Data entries
════════════════════

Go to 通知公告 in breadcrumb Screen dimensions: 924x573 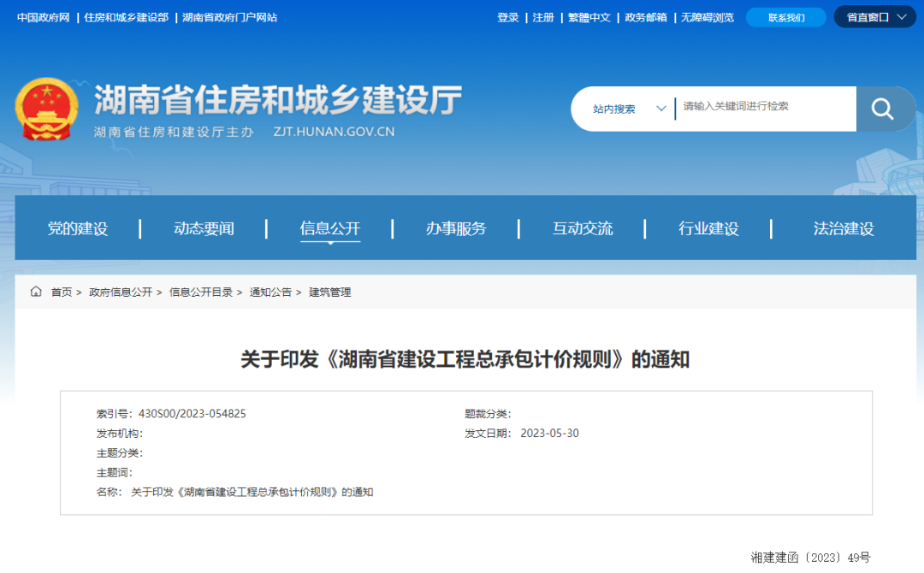(x=270, y=292)
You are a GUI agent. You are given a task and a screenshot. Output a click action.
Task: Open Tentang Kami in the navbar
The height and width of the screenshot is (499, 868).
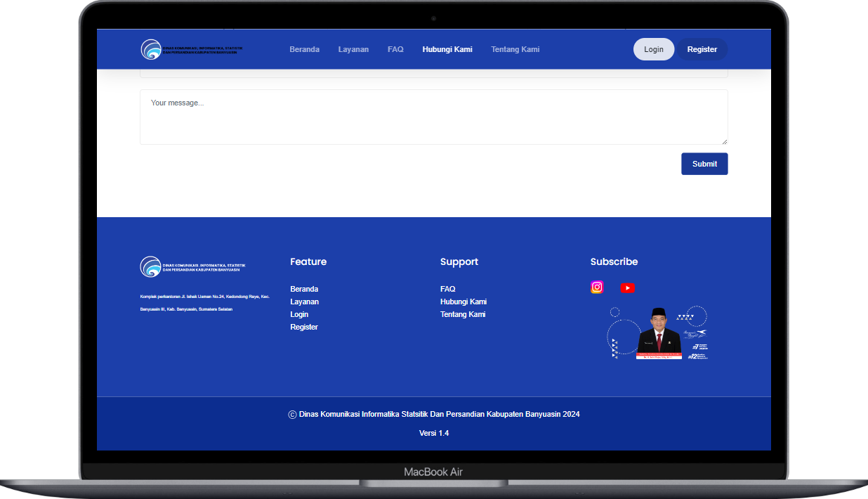click(515, 49)
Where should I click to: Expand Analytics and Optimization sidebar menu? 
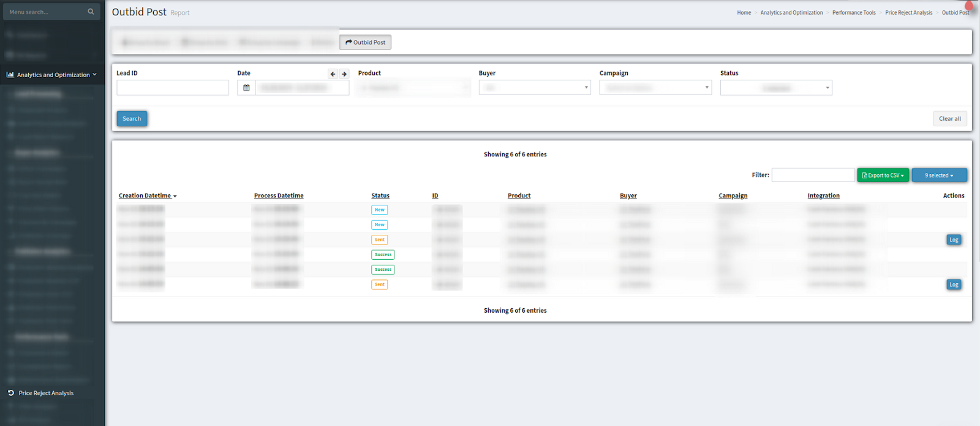pos(53,75)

════════════════════

Goal of the exercise: In the entries above, find the line containing "Task: Open Tentang Kami in the navbar", then please retype it and every line after it through the last, exactly as written, omitting pictures.

Output of the task:
Task: Open Tentang Kami in the navbar
The height and width of the screenshot is (499, 868).
click(515, 49)
Where should I click to: Expand Analytics and Optimization sidebar menu? 
pos(53,75)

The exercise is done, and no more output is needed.